A new book from Booker Prize finalist Deborah Levy is always a joy to see, and August Blue lives up to the hype. At the height of her career, piano virtuoso Elsa M. Anderson—former child prodigy, now in her thirties—walks off the stage in Vienna, mid-performance. This begins her journey across Europe, shadowed by an elusive woman who seems to be her double. Part travel novel and part portrait of melancholy, Levy’s latest is a spectacular ride that is guaranteed to be the perfect accompaniment for your summer plans.

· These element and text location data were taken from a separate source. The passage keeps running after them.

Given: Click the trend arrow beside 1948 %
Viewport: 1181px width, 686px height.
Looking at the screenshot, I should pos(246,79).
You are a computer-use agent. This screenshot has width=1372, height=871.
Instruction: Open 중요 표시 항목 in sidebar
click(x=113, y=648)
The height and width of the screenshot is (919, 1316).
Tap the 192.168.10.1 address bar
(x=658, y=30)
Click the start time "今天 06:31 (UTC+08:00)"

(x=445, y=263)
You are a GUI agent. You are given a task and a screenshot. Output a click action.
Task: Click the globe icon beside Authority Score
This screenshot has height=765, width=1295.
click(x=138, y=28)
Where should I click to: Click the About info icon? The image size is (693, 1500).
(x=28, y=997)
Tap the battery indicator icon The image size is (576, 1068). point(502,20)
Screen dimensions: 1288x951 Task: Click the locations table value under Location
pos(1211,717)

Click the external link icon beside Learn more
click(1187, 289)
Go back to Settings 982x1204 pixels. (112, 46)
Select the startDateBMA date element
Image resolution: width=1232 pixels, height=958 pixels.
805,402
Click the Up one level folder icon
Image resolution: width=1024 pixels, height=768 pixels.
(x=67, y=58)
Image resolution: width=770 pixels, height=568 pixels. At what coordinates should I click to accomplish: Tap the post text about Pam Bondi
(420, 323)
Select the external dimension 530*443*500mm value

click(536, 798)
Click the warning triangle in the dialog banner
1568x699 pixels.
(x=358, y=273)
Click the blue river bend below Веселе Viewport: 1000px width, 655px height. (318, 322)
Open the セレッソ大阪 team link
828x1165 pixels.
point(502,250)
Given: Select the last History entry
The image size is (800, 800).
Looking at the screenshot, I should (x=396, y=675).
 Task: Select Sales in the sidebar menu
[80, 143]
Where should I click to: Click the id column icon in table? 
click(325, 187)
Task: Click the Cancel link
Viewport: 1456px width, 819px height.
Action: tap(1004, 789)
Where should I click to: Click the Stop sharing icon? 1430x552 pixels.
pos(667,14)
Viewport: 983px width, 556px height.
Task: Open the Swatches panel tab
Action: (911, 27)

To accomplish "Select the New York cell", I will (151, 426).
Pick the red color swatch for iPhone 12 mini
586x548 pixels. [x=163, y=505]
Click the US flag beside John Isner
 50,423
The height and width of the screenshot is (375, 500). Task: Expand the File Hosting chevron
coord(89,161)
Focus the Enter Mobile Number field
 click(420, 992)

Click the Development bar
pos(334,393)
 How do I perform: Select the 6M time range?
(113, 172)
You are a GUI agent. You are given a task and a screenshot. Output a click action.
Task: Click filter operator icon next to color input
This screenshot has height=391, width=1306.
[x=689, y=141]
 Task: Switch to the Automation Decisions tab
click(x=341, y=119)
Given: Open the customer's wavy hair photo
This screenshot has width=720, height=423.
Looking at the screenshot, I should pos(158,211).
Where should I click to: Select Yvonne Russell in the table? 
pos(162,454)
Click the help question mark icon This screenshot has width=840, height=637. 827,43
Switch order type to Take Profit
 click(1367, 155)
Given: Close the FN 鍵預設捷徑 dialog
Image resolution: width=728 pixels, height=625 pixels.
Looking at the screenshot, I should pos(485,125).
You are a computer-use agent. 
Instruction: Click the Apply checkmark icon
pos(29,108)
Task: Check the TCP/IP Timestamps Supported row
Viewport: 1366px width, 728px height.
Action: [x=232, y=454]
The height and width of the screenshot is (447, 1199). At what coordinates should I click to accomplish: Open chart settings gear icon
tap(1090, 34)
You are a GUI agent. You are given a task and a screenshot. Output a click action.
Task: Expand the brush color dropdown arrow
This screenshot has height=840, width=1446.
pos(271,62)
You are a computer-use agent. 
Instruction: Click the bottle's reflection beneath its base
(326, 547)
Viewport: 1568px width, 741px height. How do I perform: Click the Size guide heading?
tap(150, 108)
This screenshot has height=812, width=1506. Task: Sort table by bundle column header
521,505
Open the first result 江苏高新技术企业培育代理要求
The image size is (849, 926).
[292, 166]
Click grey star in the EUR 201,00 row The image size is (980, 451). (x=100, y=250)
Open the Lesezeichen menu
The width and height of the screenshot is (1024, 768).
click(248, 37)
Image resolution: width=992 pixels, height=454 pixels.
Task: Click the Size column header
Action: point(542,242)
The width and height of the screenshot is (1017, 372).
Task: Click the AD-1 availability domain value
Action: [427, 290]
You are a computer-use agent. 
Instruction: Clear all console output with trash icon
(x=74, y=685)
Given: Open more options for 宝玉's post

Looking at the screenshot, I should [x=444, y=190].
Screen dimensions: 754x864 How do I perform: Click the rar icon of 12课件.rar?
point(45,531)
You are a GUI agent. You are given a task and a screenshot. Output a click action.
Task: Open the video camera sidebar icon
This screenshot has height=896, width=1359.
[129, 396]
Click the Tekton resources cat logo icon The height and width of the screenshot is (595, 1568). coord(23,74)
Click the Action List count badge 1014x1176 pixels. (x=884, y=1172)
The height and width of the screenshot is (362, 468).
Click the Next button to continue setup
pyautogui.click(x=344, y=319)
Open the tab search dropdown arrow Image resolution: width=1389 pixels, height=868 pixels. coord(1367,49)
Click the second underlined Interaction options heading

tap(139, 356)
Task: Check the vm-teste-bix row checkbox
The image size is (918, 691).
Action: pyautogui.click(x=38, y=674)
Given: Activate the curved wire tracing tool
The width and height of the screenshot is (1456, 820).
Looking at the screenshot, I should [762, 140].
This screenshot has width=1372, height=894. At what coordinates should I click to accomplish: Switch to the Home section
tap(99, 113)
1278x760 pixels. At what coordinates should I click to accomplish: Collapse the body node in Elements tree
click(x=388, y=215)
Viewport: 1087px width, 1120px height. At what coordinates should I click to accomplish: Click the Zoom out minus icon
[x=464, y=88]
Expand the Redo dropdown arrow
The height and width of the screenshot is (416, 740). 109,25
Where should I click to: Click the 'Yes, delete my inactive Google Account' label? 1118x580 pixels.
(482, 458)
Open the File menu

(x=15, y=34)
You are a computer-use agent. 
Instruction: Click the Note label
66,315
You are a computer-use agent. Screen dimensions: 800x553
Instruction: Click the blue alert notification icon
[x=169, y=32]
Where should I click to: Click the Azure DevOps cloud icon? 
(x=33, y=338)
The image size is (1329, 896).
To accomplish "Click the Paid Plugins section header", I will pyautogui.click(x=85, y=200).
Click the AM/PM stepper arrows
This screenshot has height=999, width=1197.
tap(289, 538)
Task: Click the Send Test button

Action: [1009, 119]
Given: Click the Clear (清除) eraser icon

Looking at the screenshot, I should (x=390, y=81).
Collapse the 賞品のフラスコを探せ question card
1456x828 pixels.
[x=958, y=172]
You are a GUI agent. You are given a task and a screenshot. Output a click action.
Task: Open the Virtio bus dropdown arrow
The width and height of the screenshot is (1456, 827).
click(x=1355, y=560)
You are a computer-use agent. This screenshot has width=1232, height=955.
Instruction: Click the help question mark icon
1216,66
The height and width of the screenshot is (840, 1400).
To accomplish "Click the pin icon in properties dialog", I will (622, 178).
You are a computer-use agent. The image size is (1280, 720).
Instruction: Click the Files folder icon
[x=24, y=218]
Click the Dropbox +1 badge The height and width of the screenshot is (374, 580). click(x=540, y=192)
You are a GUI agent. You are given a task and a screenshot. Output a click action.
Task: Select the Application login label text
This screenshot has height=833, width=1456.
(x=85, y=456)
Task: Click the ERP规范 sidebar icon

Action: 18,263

And Then He Sang a Lullaby
By Ani Kayode Somtochukwu
Roxane Gay Books

There is a lot to be excited about when it comes to And Then He Sang a Lullaby. The inaugural title from the highly anticipated Roxane Gay Books, Ani Kayode Somtochukwu’s enthralling debut follows God-fearing track star August and his love for Segun, an openly gay student who works at the cybercafe. When the Nigerian government passes new a new anti-gay law, the two struggle to keep their relationship behind closed doors and stay together. And Then He Sang a Lullaby is a remarkably beautiful and intimate story, making it one of the books to watch this summer from a new voice we are sure to treasure for years to come. 

A Duration
By Richard Meier
Wave Books

Richard Meier’s fifth book of poetry shows us a writer at the peak of his creative powers. A Duration transmutes years of daily practices of attention into mesmerizing trajectories through an always unfolding present. Pulling from various sources of inspiration, including a line spoken by Lear’s fool and a train to Kingston, every new poem-essay is a delight. 

My Men
By Victoria Kielland
Translated from the Norwegian by Damion Searls
Astra House

My Men is a fictional account of one broken woman’s descent into inescapable madness, based on the true story of Norwegian maid-turned-Midwestern farmwife Belle Gunness—the first female serial killer in American history. Thoroughly hypnotic in both language and plot, Victoria Kielland has created an intimate and raw portrait of the ruthless pursuit of the “American Dream.” 

Mrs. S
By K. Patrick
Europa Editions

June is filled with a number of exciting debuts, and among our most anticipated is K. Patrick’s Mrs. S, which explores the nature of queer love, attraction, and the transformative power of desire. Set at an elite English boarding school, the novel centers on an unspoken yearning between the narrator and the headmaster’s wife, Mrs. S, that blooms into an illicit affair. Seduction and intrigue abound in this page-turning story about forbidden love.